Михаил Козаков «Крушение империи»
Подумав так, Лев Павлович понял, что зря опешил от Иринкиного вопроса. Но тут же другая мысль овладела им: «А что, если меня неверно поймут и стану я недостойным в их глазах?.. Сварлив я стал, а они это неуверенностью моею сочтут?.. Вот Ириша моя, например… молодежь вся. Да и все друзья мои!.. И как иначе действительно поступать, как не очищать все сверху! Отчего же я так рассердился? Ох, нервы, нервы все!»
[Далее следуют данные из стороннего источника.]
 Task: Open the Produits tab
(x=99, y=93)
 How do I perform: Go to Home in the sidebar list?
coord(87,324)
И он вдруг, протянув руку к стакану с давно остывшим чаем и быстро хлебнув его - так, что замочил густые усы свои, вздохнул устало:
- Эх, дочка, все правы и все виноваты. На то и страна у нас такая!
Ему показалось, что он нашел слова, которые должны примирить всех в этой частной дружеской беседе у него в доме. В самом деле: не открывать же в этой семейно-интимной обстановке «принципиальных» политических споров?! Кому они нужны тут?
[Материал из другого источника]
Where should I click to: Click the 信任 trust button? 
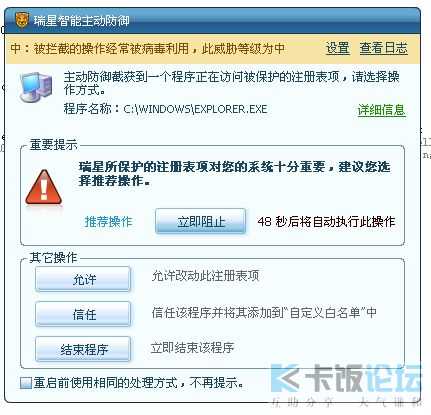tap(83, 314)
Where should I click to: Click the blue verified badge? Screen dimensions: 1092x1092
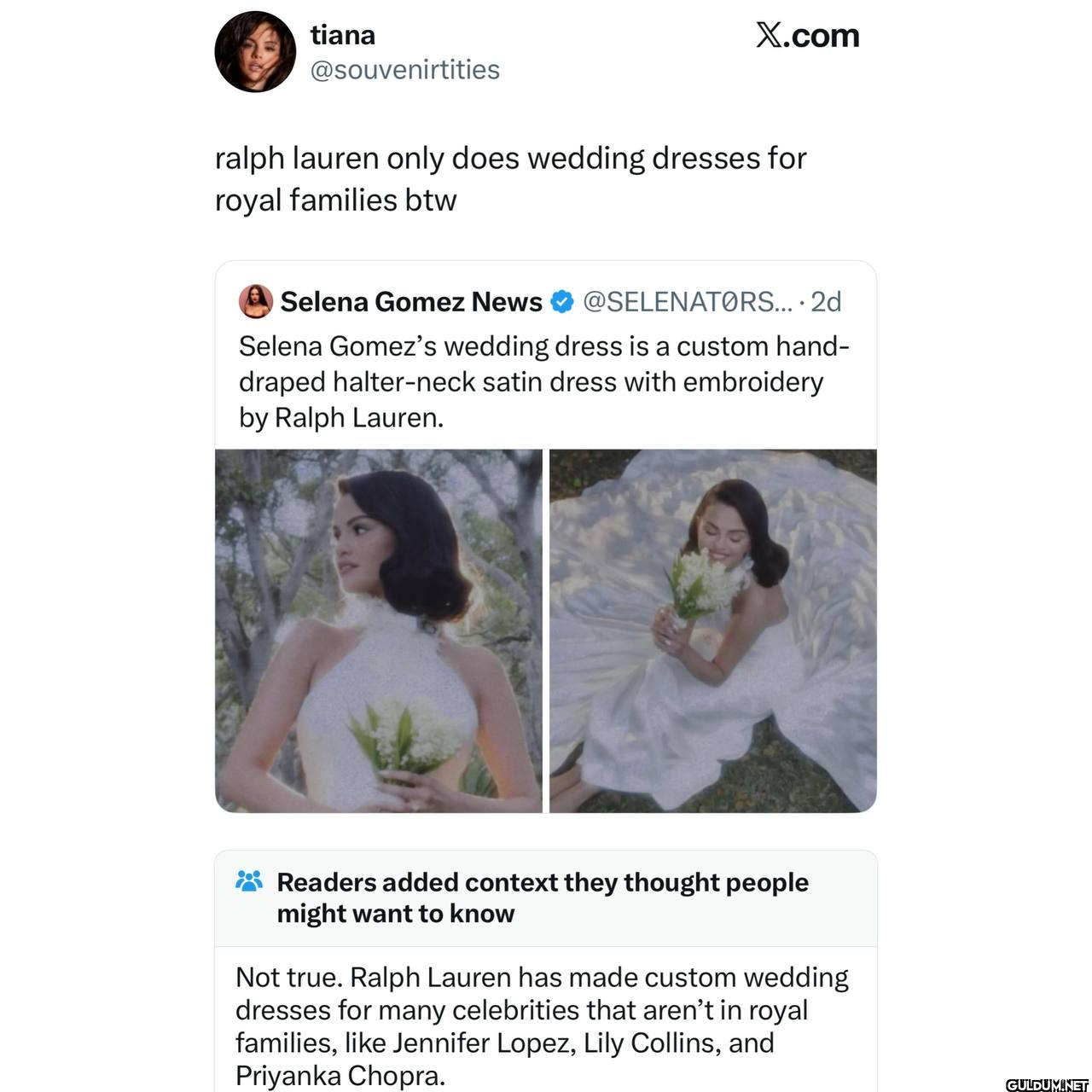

«И вот он словно нашел «формулу перехода», - подумал он шутя, - для всех «фракций», заседающих по-семейному у него в кабинете. Разве он тем самым не пошел навстречу Асикритову, - ну, довольна теперь, Ириша?..»
В рядах своей собственной кадетской партии Лев Павлович в последнее время больше склонен был прислушаться к голосам более «радикальных» ее членов, а недавняя поездка за границу и совсем уже утвердила в нем сознание лидера этого крыла партии.
Но и здесь, в этом крыле, которым, как и птичьим, нельзя было партии взмахнуть отдельно, порознь, самостоятельно (об этом, боже упаси, никто и не думал!), Лев Павлович, поддерживая своих товарищей, а часто и руководя ими, следовал все той же своей обычной тактике - никогда не отказываться от примирения.
Таков он был всегда, таким он, в частности, оказался и на последнем закрытом заседании своей партии.
Лев Павлович призывал тогда к искренности, - ах, никто не умел быть столь лиричным в своих выступлениях, как Карабаев!